## ABOUT THIS TASK
Without adding anything, give again the lines from the one holding "Select 正常启动游戏 radio option" through the final line of the records, exactly, with both ends included and pictures dropped.

(Screenshot grounding data)

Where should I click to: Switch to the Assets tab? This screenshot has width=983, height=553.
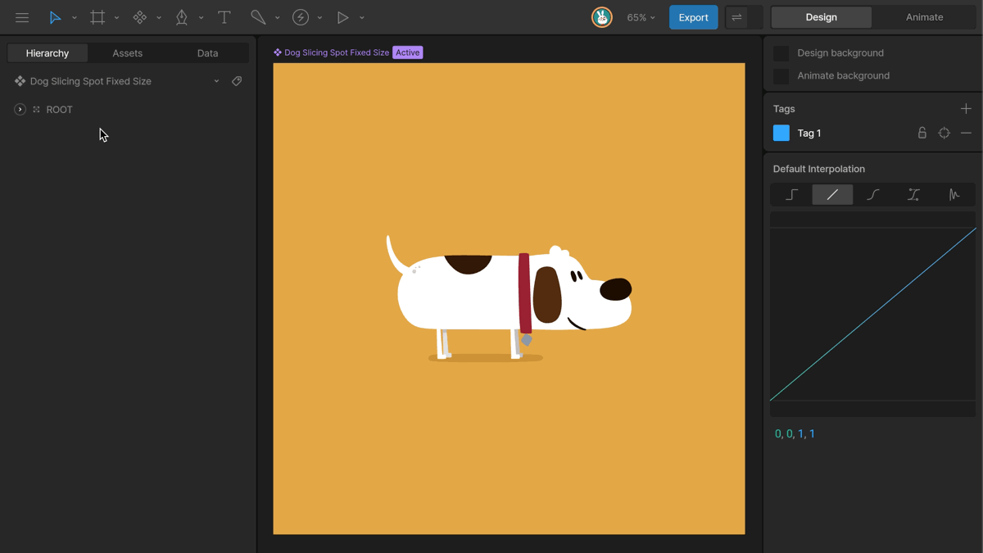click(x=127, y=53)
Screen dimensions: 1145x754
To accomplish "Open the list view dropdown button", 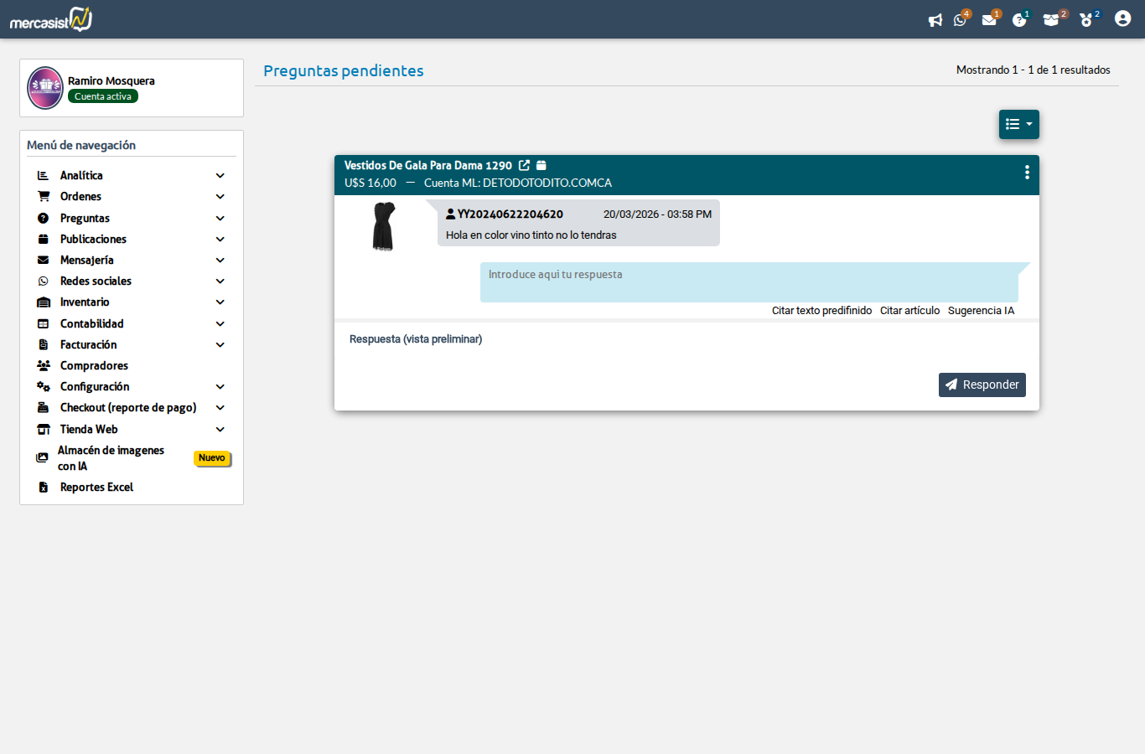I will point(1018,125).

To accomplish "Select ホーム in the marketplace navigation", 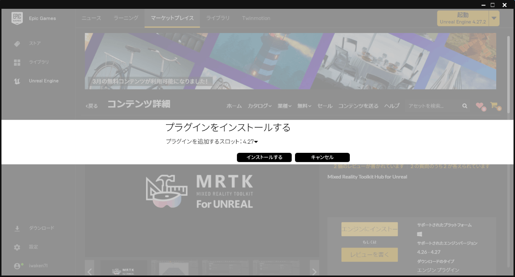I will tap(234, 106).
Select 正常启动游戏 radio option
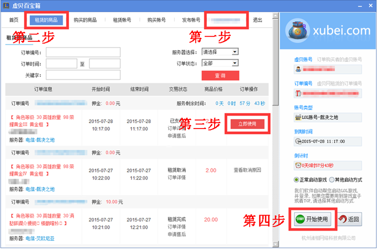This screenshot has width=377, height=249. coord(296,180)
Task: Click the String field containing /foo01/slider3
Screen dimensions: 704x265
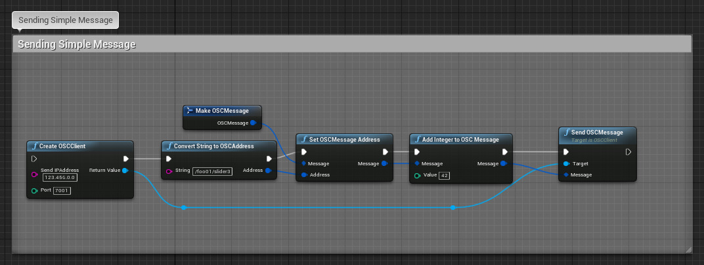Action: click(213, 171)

## EXERCISE RESPONSE
Select 正常启动游戏 radio option
This screenshot has width=377, height=249. coord(296,180)
Task: Click the String field containing /foo01/slider3
Screen dimensions: 704x265
Action: click(213, 171)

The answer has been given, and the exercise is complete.